Saturday, December 27, 2025

Transition by Iain Banks

There's a tradition with Iain Banks that his sci fi novels are credited using his middle initial as part of his name, whereas his more grounded and literary works are published as by plain old Iain Banks. This book from 2009 is something of a bait and switch then, even though there's a enigmatic line about 'being based on a false story' and the opening paragraph admits to being from an unreliable narrator, being based in the concept of multiple parallel worlds and certain gifted individuals who can transition (or flit) between them by taking control of unwitting hosts for a time.

The rules for the setting are explained in the prologue, much as a stage magician shows that there is nothing up his sleeves as he sets his cards out on the table. We start in our world, sometime between the fall of Berlin Wall in 1989 and the fall of the twin towers in 2001, looking forward to a third metaphorical fall in the financial crash of 2008. Our unreliable narrator tells us how the story will end with his death in a hospital bed being smothered by a black clad assailant (or will it?).

We are introduced to other characters and settings - a train on a plateau so high the passengers must wear oxygen masks, an arch capitalist city trader wide boy, someone pitching an idea of finding aliens by looking for strangers at total eclipses (a vanishingly rare phenomenon in our galaxy), a baroque magical university, a torturer and someone sat at a pavement cafe in Paris.

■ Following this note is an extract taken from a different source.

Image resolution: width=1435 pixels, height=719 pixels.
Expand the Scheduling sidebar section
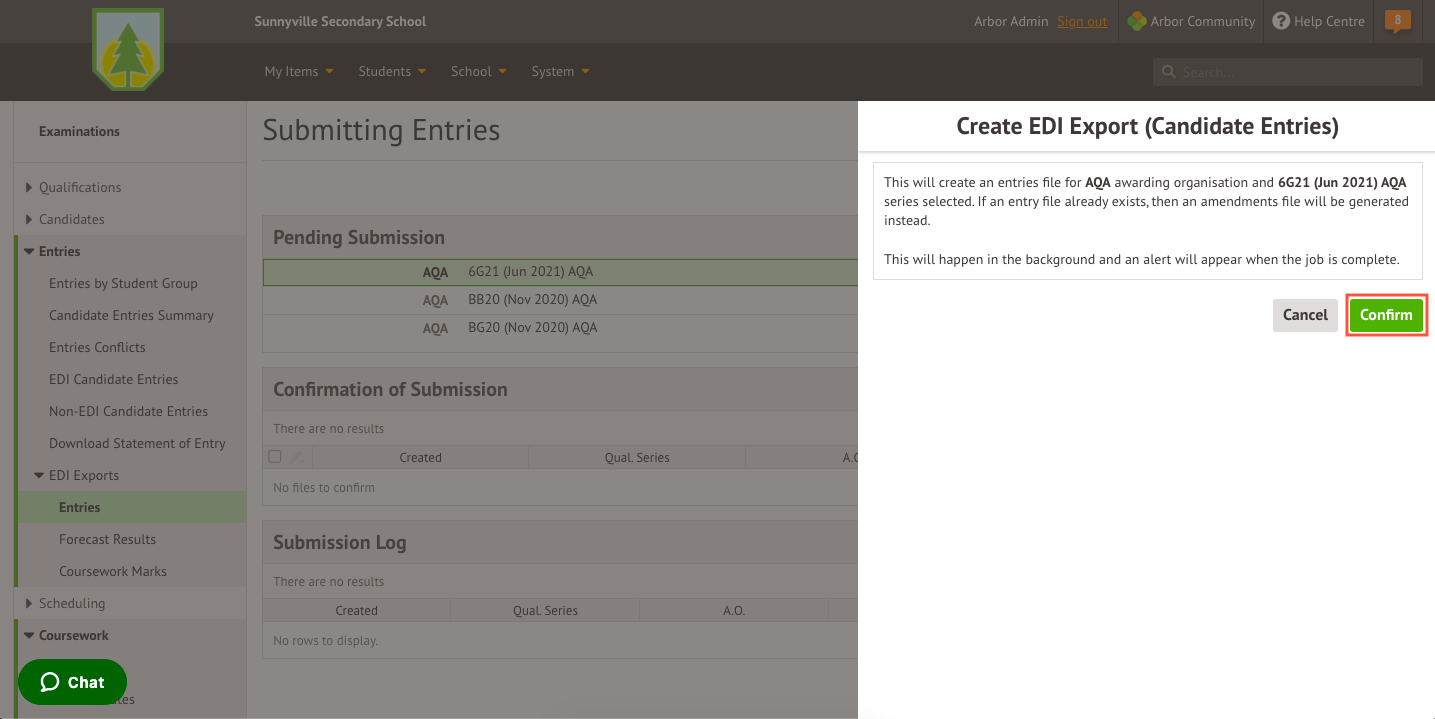(30, 603)
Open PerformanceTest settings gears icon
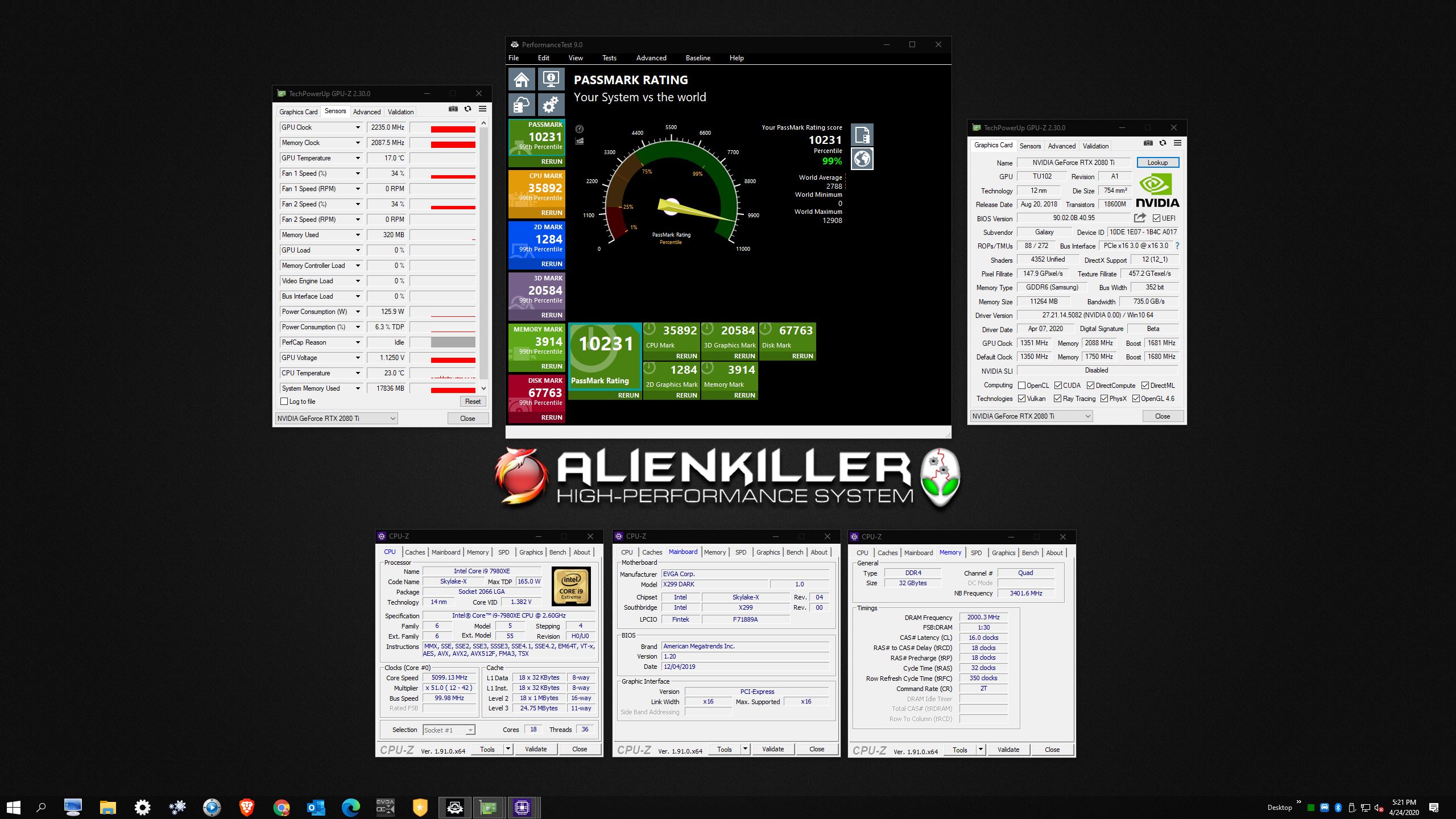 [551, 105]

The narrative then splits to follow different (apparently unrelated) characters - a familiar Banksian trick -

  • Patient 8262 - a man confined to a hospital bed in a strange asylum where he is hiding from something
  • The Transitionary - an individual with the ability to flit between the worlds using a unique drug, taking control of another body for a while to alter the course of history in those worlds in various ways, ranging from subtle changes to brutal (and imaginative) assassinations
  • Adrian - an Alan Sugar style East End barrow boy, now on his way up as a rapacious city trader, dealing a bit of coke on the side and very much enjoying the fruits of his labours
  • Madame d'Ortolan - the head of a mysterious organisation known as The Concern directing matters across the multiverse, but seemingly concerned more with the byzantine intrigues between different factions in said organisation, notably her arch rival Mrs Mulverhill
  • The Philosopher - an operative who uses precisely calculated methods of torture to extract information from his victims
The parallel narratives then play out in alternating sections in each chapter with the links between them slowly starting to become apparent. The final chapter sees Banks weave them all together in a breathless finale with his traditional flourish and a nod towards the opening teaser to keep an element of ambiguity.

Parts of this book are uncomfortable reading. Banks always had a reputation as an 'Enfant Terrible' of the literary world from his very first novel The Wasp Factory. There are sections that deal with sexual assault, loss of bodily autonomy, terrorism and torture, often in gruesome detail. There are also more than a few scenes of 'sexposition' with various characters narrating the plot whilst shagging.

You really have to cut the author a lot of slack that these elements are going to pay off in the end, and given that this is Iain Banks they mostly do. It does get slightly frustrating when each individual vignette finishes and switches to another character though. It doesn't help that some of the characters range from the slightly irritating to deeply unpleasant, making those sections a bit of a slog, before you get back to bits that you are invested in.

There are some fantastic ideas on offer here though, which would make an intriguing setting for a role playing game. As well as the basic power to transition between worlds other powers are introduced -

  • Foreseers can predict future timelines
  • Trackers can pursue other transitionaries between the worlds
  • Blockers can stop someone else from transitioning
  • Exorcisers can cast a transitioner out of their host body
  • Inhibitors who can dampen other powers
  • Randomisers with wild card superpowers
Ideas such as transitioning into a younger body to gain effective immortality and co-transitioning through physical (or sexual, hem, hem) touch are also introduced.

Probably not among the best Banks novels - those would be The Crow Road and Player of Games for me, but an enjoyable read nonetheless.